In other words, it has been realised that the issue of creating a more sustainable industrial environment is of primary geopolitical interest - which means that even before working to achieve short-term economic returns, it is crucial to guard the technological and industrial aspect in defence of the independence of our production apparatus and its intrinsic efficiency in the medium term. As any investor in Climate-Tech is well aware, if they know the dynamics of their business inside out, no technological solution that allows for a significant reduction in emissions will have a real impact if it is not at the same time accompanied by an equally large reduction in consumption, time, costs, ease of integration with existing production systems, etc.
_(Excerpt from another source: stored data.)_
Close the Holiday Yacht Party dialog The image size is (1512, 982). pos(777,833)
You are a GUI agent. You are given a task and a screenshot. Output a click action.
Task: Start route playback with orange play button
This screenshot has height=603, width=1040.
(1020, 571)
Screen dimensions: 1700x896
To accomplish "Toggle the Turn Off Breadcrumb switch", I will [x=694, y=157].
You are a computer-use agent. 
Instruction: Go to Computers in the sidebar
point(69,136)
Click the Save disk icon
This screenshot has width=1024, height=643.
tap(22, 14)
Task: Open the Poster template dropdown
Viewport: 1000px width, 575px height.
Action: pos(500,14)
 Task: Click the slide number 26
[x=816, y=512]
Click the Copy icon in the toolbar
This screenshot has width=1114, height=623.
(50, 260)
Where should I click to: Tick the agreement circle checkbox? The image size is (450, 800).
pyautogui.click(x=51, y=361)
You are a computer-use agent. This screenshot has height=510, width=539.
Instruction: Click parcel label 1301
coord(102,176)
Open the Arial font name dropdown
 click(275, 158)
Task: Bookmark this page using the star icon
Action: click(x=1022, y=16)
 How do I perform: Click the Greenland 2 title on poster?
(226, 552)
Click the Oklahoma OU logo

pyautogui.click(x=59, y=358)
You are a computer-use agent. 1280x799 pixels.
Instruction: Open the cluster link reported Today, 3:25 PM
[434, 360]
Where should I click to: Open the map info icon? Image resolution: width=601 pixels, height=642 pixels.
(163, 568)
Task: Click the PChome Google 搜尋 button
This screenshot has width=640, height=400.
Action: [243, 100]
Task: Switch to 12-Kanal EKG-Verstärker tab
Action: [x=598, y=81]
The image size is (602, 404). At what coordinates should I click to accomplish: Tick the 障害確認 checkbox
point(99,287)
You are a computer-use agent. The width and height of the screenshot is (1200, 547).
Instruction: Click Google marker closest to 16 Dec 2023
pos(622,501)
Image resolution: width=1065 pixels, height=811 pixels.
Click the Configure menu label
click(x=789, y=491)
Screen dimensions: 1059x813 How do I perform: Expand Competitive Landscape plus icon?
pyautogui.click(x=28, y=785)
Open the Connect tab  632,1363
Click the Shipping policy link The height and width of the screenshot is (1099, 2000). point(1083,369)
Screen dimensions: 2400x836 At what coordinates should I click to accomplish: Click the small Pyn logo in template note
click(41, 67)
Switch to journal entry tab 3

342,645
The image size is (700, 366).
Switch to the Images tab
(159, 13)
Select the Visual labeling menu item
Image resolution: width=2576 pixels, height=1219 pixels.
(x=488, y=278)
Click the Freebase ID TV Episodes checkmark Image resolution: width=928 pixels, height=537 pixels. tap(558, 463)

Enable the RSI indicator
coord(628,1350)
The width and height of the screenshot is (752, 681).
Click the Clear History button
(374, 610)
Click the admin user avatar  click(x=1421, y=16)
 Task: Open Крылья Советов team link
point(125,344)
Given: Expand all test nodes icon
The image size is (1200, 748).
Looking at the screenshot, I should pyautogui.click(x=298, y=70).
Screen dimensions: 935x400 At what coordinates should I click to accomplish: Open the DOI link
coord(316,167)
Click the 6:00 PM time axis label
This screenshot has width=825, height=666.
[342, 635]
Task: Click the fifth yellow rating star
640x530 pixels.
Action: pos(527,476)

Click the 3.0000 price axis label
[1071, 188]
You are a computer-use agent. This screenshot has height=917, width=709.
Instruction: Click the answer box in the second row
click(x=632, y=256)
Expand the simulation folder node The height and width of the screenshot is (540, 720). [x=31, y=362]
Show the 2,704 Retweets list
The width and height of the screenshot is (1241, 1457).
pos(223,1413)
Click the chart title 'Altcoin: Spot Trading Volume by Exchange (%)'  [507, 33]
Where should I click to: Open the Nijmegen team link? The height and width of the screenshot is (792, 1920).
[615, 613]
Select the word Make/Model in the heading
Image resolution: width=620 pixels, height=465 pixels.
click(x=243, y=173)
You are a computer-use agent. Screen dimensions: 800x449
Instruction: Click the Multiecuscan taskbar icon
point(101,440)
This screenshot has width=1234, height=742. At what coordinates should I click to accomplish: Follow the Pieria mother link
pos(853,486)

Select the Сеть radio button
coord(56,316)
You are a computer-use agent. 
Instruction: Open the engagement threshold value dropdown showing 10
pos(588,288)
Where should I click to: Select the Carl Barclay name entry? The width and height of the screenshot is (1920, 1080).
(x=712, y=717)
In short, at the heart of the Climate-Tech issue is the need to profoundly innovate a manufacturing fabric that has undergone only incremental improvements over the last few decades, but is now struggling to withstand the competitive impact of the great emerging industrial powers outside Europe. As we often like to say at MITO Technology, this is the right time 'to remake the world'.

Alberto Calvo. Managing Director, MITO Technology. MIT Technology Review Italy.